What the task requires.
Could you restate the data word for word?

Input data.
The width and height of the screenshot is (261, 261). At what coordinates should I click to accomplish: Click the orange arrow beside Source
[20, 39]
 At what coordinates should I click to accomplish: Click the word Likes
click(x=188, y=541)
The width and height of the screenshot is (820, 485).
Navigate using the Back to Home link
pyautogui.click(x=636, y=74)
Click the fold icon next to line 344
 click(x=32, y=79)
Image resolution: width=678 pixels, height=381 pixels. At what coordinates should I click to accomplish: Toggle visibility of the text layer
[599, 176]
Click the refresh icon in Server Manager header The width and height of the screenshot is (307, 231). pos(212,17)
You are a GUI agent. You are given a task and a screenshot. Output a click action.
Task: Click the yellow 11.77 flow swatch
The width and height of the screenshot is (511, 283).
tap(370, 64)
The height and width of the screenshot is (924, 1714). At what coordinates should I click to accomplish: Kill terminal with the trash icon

Solution for this task.
The width and height of the screenshot is (261, 261). At what coordinates should I click to accomplish: Click the orange arrow beside Source
[20, 39]
 At what coordinates should I click to accomplish: Click the word Likes
click(x=188, y=541)
The width and height of the screenshot is (820, 485).
Navigate using the Back to Home link
pyautogui.click(x=636, y=74)
Click the fold icon next to line 344
 click(x=32, y=79)
Image resolution: width=678 pixels, height=381 pixels. At what coordinates should I click to accomplish: Toggle visibility of the text layer
[599, 176]
Click the refresh icon in Server Manager header The width and height of the screenshot is (307, 231). pos(212,17)
You are a GUI agent. You are given a task and a screenshot. Output a click action.
Task: Click the yellow 11.77 flow swatch
The width and height of the screenshot is (511, 283).
tap(370, 64)
The height and width of the screenshot is (924, 1714). At what coordinates should I click to accomplish: Kill terminal with the trash icon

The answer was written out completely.